▸ **DESCRIPTION OF THE TASK**
Copy the records below word for word, keeping every line as it is.

********************

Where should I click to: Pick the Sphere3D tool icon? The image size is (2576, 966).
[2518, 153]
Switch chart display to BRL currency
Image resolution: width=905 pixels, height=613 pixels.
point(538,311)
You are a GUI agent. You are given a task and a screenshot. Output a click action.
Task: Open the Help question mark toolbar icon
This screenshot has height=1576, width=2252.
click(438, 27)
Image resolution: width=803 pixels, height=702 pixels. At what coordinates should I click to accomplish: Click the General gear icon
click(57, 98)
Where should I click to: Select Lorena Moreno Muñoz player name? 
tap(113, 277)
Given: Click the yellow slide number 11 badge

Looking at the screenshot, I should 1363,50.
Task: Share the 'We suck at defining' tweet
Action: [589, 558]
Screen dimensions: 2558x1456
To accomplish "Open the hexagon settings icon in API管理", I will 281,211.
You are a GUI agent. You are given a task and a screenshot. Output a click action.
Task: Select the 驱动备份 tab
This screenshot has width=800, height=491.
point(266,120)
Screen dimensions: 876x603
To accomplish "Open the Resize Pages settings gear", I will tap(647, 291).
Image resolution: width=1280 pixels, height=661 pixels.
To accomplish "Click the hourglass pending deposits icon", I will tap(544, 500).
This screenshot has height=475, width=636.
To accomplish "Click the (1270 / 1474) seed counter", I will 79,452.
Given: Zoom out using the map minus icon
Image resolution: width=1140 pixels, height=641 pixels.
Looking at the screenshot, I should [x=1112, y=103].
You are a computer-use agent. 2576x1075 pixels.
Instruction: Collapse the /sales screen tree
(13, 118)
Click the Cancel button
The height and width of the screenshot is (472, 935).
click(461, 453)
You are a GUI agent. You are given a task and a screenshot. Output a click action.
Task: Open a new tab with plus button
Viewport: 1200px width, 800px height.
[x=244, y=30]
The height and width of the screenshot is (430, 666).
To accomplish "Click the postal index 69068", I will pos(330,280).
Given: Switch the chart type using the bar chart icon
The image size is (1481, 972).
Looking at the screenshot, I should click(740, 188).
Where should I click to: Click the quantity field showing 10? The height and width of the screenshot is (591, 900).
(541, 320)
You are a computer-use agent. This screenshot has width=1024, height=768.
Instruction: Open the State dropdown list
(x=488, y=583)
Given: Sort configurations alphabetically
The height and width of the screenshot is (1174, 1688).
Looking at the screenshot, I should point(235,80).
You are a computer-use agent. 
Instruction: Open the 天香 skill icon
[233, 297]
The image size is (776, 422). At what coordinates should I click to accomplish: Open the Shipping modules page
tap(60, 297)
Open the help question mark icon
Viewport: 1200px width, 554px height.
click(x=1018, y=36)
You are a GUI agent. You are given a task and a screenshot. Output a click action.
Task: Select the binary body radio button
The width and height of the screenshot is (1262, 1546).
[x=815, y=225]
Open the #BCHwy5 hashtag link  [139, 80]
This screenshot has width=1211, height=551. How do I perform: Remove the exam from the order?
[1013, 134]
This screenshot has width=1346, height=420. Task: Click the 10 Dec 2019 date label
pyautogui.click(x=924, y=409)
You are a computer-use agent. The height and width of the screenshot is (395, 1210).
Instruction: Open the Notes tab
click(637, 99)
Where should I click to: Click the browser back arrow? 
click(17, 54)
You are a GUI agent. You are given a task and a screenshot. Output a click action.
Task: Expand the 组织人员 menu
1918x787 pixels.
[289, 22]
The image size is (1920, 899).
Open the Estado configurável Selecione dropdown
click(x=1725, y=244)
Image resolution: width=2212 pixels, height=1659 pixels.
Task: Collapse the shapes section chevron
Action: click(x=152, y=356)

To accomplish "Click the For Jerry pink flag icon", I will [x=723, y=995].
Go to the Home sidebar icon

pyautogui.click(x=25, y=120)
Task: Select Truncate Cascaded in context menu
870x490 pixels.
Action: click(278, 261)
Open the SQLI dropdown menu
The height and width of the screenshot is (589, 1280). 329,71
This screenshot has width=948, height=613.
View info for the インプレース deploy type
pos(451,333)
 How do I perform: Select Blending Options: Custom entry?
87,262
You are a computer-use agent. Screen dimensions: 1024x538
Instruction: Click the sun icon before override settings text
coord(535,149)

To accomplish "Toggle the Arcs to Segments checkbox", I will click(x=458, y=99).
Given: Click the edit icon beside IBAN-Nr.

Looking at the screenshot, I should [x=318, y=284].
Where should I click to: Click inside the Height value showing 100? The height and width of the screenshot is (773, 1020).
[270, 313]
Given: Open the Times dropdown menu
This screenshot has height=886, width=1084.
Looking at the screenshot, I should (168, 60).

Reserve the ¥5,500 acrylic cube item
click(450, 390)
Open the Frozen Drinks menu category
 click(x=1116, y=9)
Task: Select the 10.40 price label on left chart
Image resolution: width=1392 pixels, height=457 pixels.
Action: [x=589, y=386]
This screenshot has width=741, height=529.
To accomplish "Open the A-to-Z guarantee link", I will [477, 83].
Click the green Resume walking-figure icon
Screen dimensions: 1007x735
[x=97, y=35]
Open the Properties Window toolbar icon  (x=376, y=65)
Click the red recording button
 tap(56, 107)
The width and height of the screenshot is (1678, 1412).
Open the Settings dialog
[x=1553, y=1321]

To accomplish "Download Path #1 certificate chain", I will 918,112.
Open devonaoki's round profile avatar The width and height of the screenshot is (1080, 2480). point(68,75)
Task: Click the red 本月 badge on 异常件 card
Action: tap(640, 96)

********************

▸ **OUTPUT OF THE EXERCISE**
Where should I click to: Pick the Sphere3D tool icon? The image size is (2576, 966).
[2518, 153]
Switch chart display to BRL currency
Image resolution: width=905 pixels, height=613 pixels.
point(538,311)
You are a GUI agent. You are given a task and a screenshot. Output a click action.
Task: Open the Help question mark toolbar icon
This screenshot has height=1576, width=2252.
click(438, 27)
Image resolution: width=803 pixels, height=702 pixels. At what coordinates should I click to accomplish: Click the General gear icon
click(57, 98)
Where should I click to: Select Lorena Moreno Muñoz player name? 
tap(113, 277)
Given: Click the yellow slide number 11 badge

Looking at the screenshot, I should 1363,50.
Task: Share the 'We suck at defining' tweet
Action: [589, 558]
Screen dimensions: 2558x1456
To accomplish "Open the hexagon settings icon in API管理", I will 281,211.
You are a GUI agent. You are given a task and a screenshot. Output a click action.
Task: Select the 驱动备份 tab
This screenshot has width=800, height=491.
point(266,120)
Screen dimensions: 876x603
To accomplish "Open the Resize Pages settings gear", I will tap(647, 291).
Image resolution: width=1280 pixels, height=661 pixels.
To accomplish "Click the hourglass pending deposits icon", I will tap(544, 500).
This screenshot has height=475, width=636.
To accomplish "Click the (1270 / 1474) seed counter", I will 79,452.
Given: Zoom out using the map minus icon
Image resolution: width=1140 pixels, height=641 pixels.
Looking at the screenshot, I should [x=1112, y=103].
You are a computer-use agent. 2576x1075 pixels.
Instruction: Collapse the /sales screen tree
(13, 118)
Click the Cancel button
The height and width of the screenshot is (472, 935).
click(461, 453)
You are a GUI agent. You are given a task and a screenshot. Output a click action.
Task: Open a new tab with plus button
Viewport: 1200px width, 800px height.
[x=244, y=30]
The height and width of the screenshot is (430, 666).
To accomplish "Click the postal index 69068", I will pos(330,280).
Given: Switch the chart type using the bar chart icon
The image size is (1481, 972).
Looking at the screenshot, I should click(740, 188).
Where should I click to: Click the quantity field showing 10? The height and width of the screenshot is (591, 900).
(541, 320)
You are a computer-use agent. This screenshot has width=1024, height=768.
Instruction: Open the State dropdown list
(x=488, y=583)
Given: Sort configurations alphabetically
The height and width of the screenshot is (1174, 1688).
Looking at the screenshot, I should point(235,80).
You are a computer-use agent. 
Instruction: Open the 天香 skill icon
[233, 297]
The image size is (776, 422). At what coordinates should I click to accomplish: Open the Shipping modules page
tap(60, 297)
Open the help question mark icon
Viewport: 1200px width, 554px height.
click(x=1018, y=36)
You are a GUI agent. You are given a task and a screenshot. Output a click action.
Task: Select the binary body radio button
The width and height of the screenshot is (1262, 1546).
[x=815, y=225]
Open the #BCHwy5 hashtag link  [139, 80]
This screenshot has width=1211, height=551. How do I perform: Remove the exam from the order?
[1013, 134]
This screenshot has width=1346, height=420. Task: Click the 10 Dec 2019 date label
pyautogui.click(x=924, y=409)
You are a computer-use agent. The height and width of the screenshot is (395, 1210).
Instruction: Open the Notes tab
click(637, 99)
Where should I click to: Click the browser back arrow? 
click(17, 54)
You are a GUI agent. You are given a task and a screenshot. Output a click action.
Task: Expand the 组织人员 menu
1918x787 pixels.
[289, 22]
The image size is (1920, 899).
Open the Estado configurável Selecione dropdown
click(x=1725, y=244)
Image resolution: width=2212 pixels, height=1659 pixels.
Task: Collapse the shapes section chevron
Action: click(x=152, y=356)

To accomplish "Click the For Jerry pink flag icon", I will [x=723, y=995].
Go to the Home sidebar icon

pyautogui.click(x=25, y=120)
Task: Select Truncate Cascaded in context menu
870x490 pixels.
Action: click(278, 261)
Open the SQLI dropdown menu
The height and width of the screenshot is (589, 1280). 329,71
This screenshot has width=948, height=613.
View info for the インプレース deploy type
pos(451,333)
 How do I perform: Select Blending Options: Custom entry?
87,262
You are a computer-use agent. Screen dimensions: 1024x538
Instruction: Click the sun icon before override settings text
coord(535,149)

To accomplish "Toggle the Arcs to Segments checkbox", I will click(x=458, y=99).
Given: Click the edit icon beside IBAN-Nr.

Looking at the screenshot, I should [x=318, y=284].
Where should I click to: Click inside the Height value showing 100? The height and width of the screenshot is (773, 1020).
[270, 313]
Given: Open the Times dropdown menu
This screenshot has height=886, width=1084.
Looking at the screenshot, I should (168, 60).

Reserve the ¥5,500 acrylic cube item
click(450, 390)
Open the Frozen Drinks menu category
 click(x=1116, y=9)
Task: Select the 10.40 price label on left chart
Image resolution: width=1392 pixels, height=457 pixels.
Action: [x=589, y=386]
This screenshot has width=741, height=529.
To accomplish "Open the A-to-Z guarantee link", I will [477, 83].
Click the green Resume walking-figure icon
Screen dimensions: 1007x735
[x=97, y=35]
Open the Properties Window toolbar icon  (x=376, y=65)
Click the red recording button
 tap(56, 107)
The width and height of the screenshot is (1678, 1412).
Open the Settings dialog
[x=1553, y=1321]

To accomplish "Download Path #1 certificate chain", I will 918,112.
Open devonaoki's round profile avatar The width and height of the screenshot is (1080, 2480). point(68,75)
Task: Click the red 本月 badge on 异常件 card
Action: tap(640, 96)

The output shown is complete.